Objectif: Reprenez le passage sur la clause de conscience après sa dernière phrase et poursuivez-en la rédaction.

Passage fourni:
La liberté personnelle serait abolie si la personne concernée était contrainte d'agir contre sa conscience.

En réalité, il s'agit de concilier deux droits fondamentaux : en matière de PMA, par exemple, le droit à la PMA pour toutes les femmes, pour tous les couples - si le Parlement en décide ainsi - et le droit pour les notaires ou les médecins de pouvoir objecter leur liberté de conscience.

En tout état de cause, la PMA aura bien lieu. La reconnaissance d'une clause de conscience n'aura pas pour effet ou objet d'empêcher sa réalisation. Elle aura simplement pour effet de préserver la liberté du notaire ou du médecin en organisant son déport au profit d'un autre.

En réalité, la clause de conscience est d'inspiration républicaine. Elle ne s'oppose pas à ce que la loi permet, mais elle organise le déport de personnes qui ne peuvent adhérer à l'acte concerné. Elle permet, en somme, l'application de la loi, mais par un autre. C'est le contraire de la rébellion civique ou de la désobéissance civile. La clause de conscience est une garantie du caractère général de la loi.

Matériel fourni:
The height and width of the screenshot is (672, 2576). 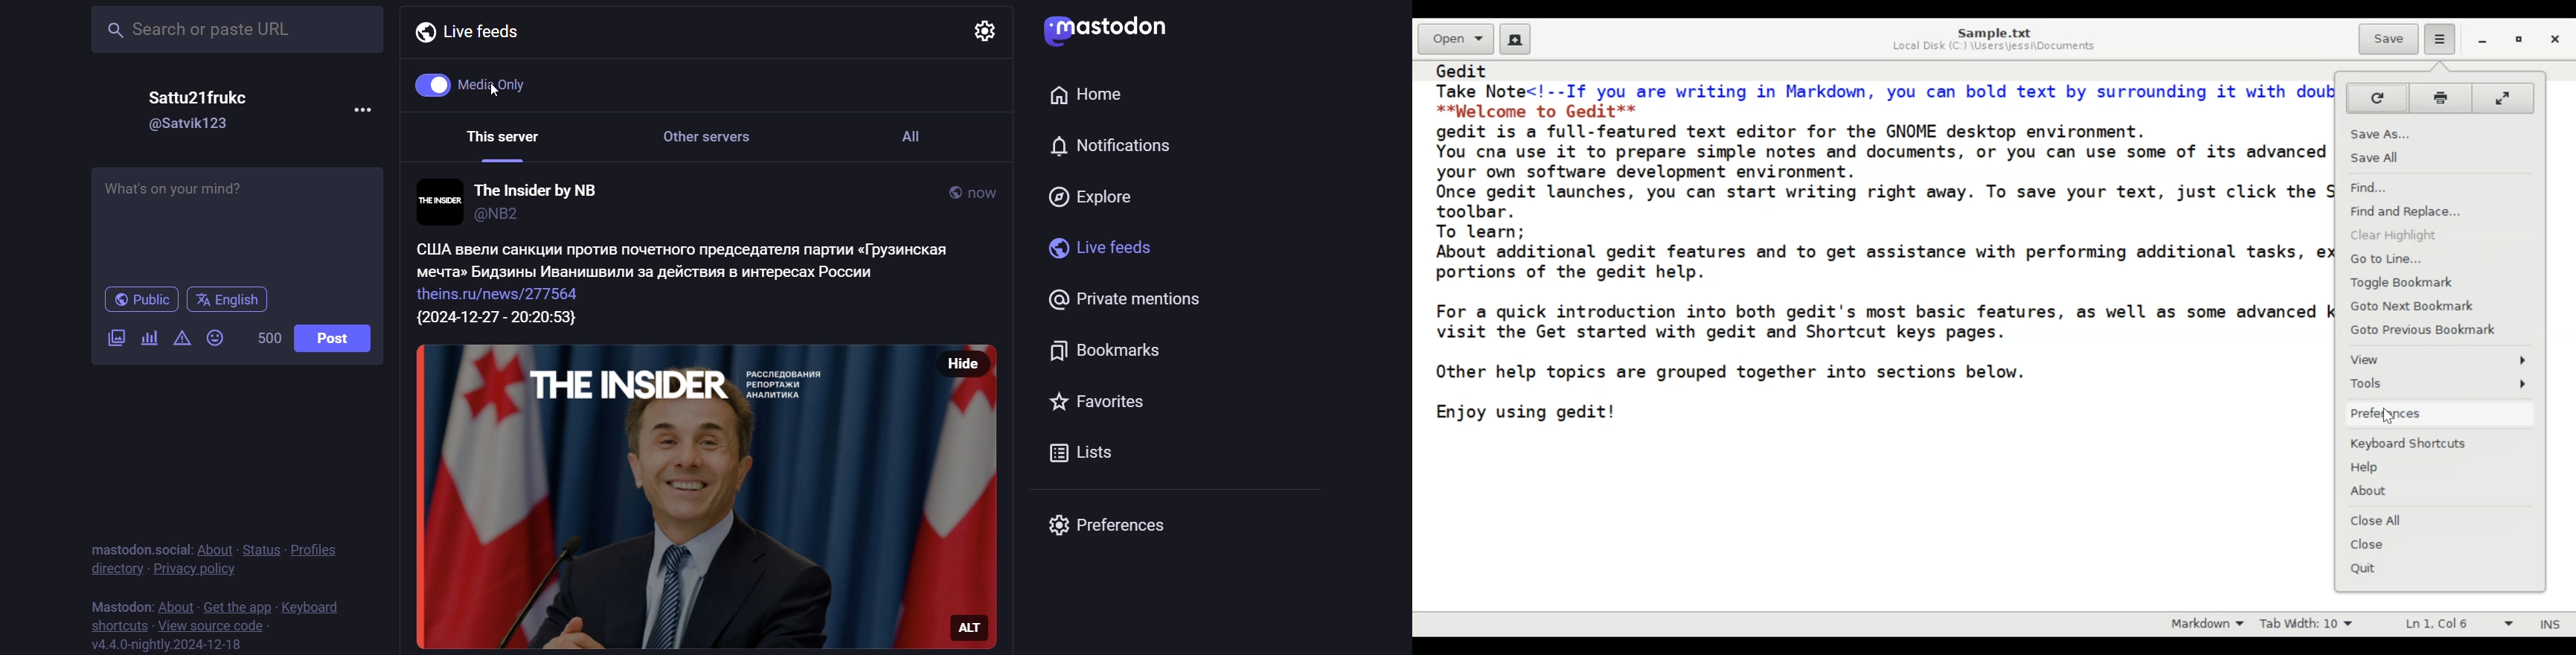 I want to click on mastodon social, so click(x=137, y=549).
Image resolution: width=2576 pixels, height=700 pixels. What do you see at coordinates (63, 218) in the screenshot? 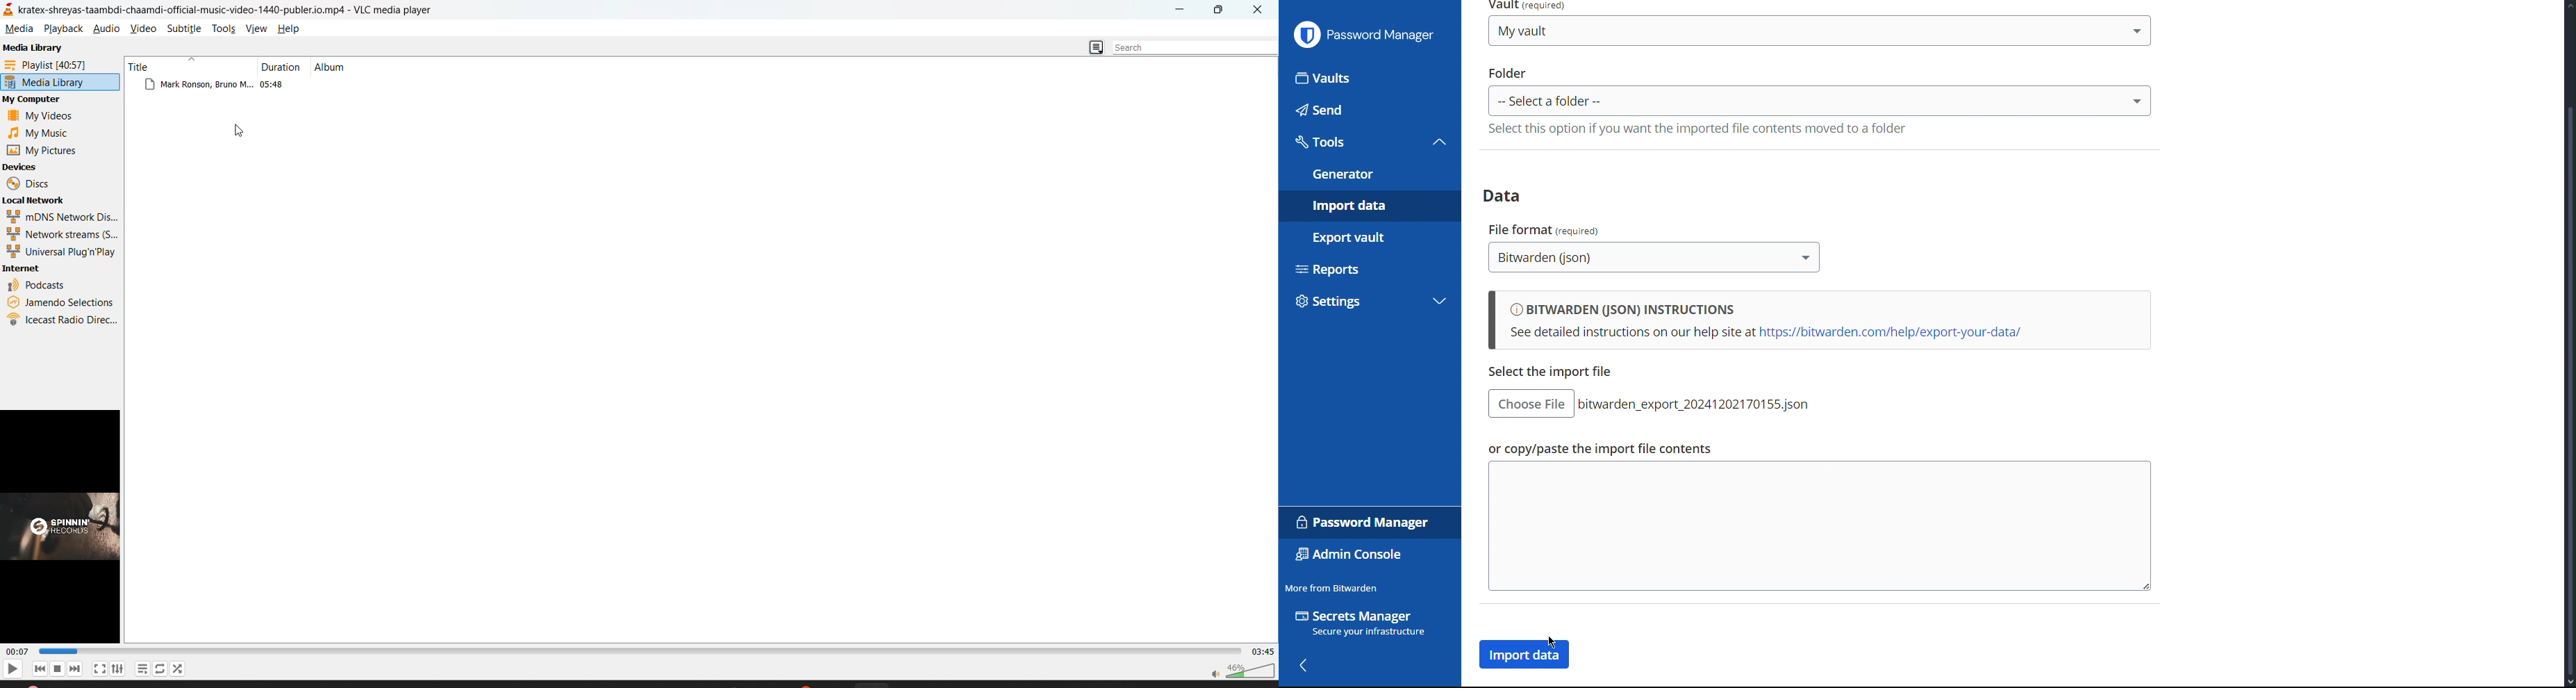
I see `mdns network` at bounding box center [63, 218].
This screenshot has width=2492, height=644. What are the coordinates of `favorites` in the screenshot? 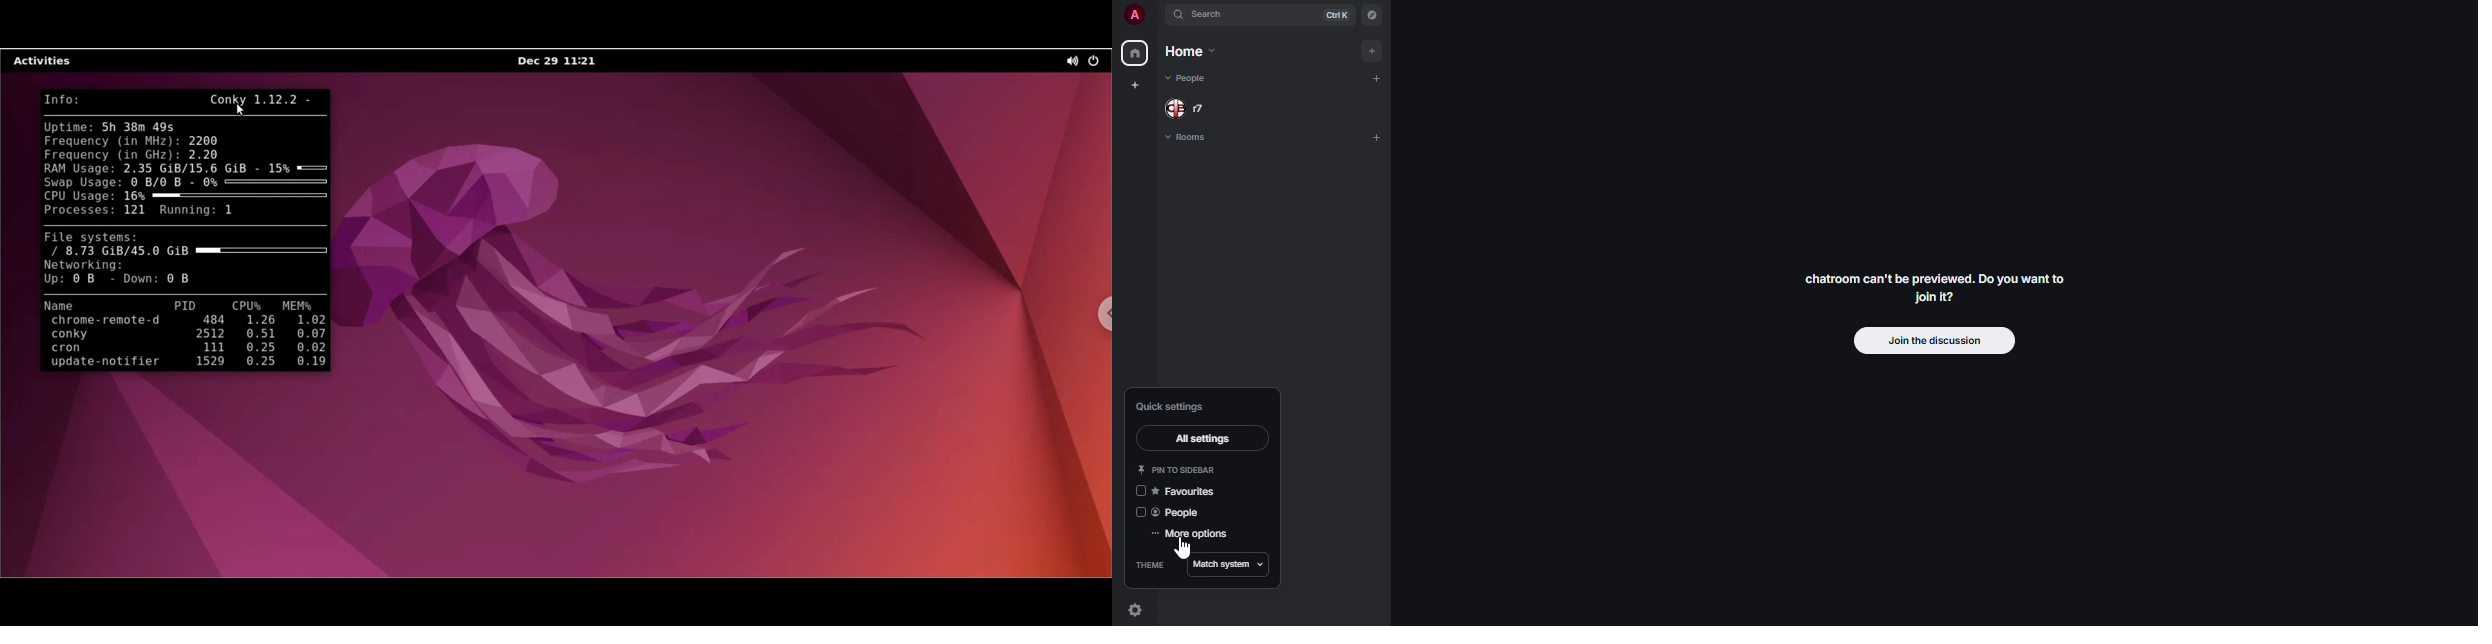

Résultat attendu:
Le projet de loi relatif à la bioéthique qui vous est soumis apporte des réponses très particulières à des situations très particulières et à des demandes minoritaires telles que l'extension de la PMA aux couples de femmes pour des raisons qui ne sont pas thérapeutiques, et ce en dérogeant aux principes de la filiation et de la médecine ainsi qu'au caractère général et à l'objectif de la loi.

La clause de conscience permet en réalité de rétablir le caractère général de la loi. Petite soeur de la liberté de pensée, la liberté de conscience demande à être reconnue et protégée. La liberté de conscience est à la loi de bioéthique ce que la soupape est à la marmite : un gage de fonctionnement et de sécurité.